_Dataset_
□ □ □

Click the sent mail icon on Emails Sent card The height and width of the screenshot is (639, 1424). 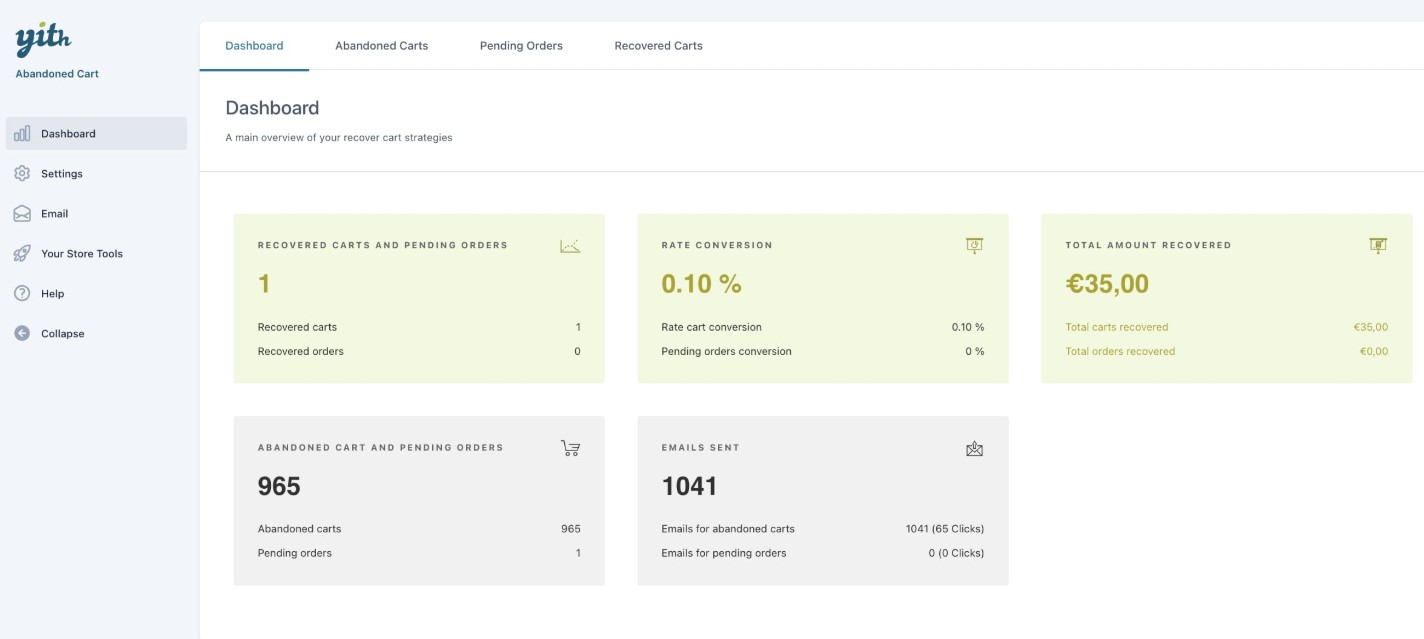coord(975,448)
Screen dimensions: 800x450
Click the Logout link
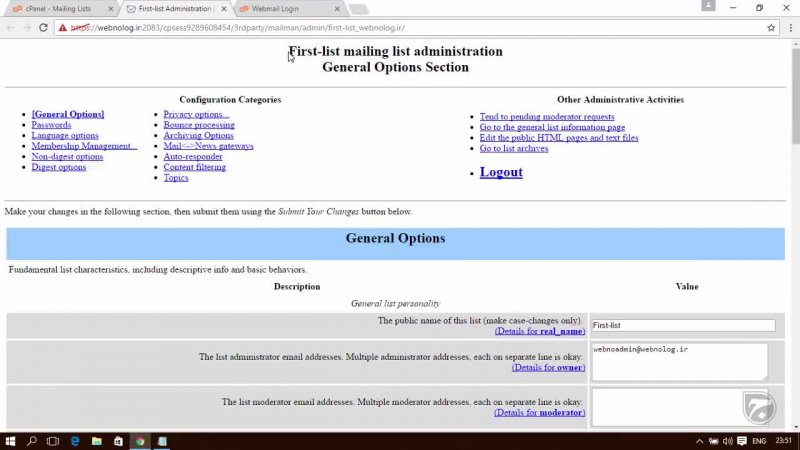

□ □ □

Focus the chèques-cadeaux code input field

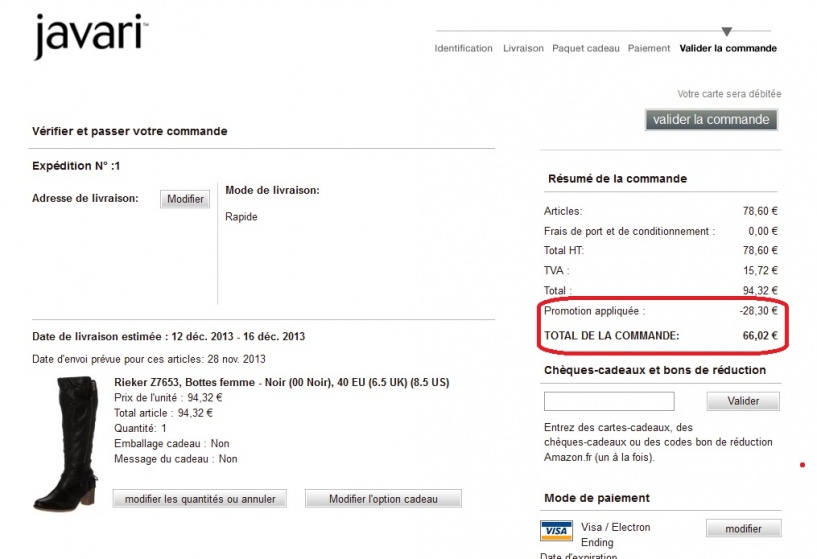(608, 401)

□ □ □

Starting at the line that contains "Screen dimensions: 800x450" and stopping after the line that contains "Click the Logout link", write those lines out again with "Logout" switched to "Sign Out" and everything else unchanged.

Screen dimensions: 800x450
Click the Sign Out link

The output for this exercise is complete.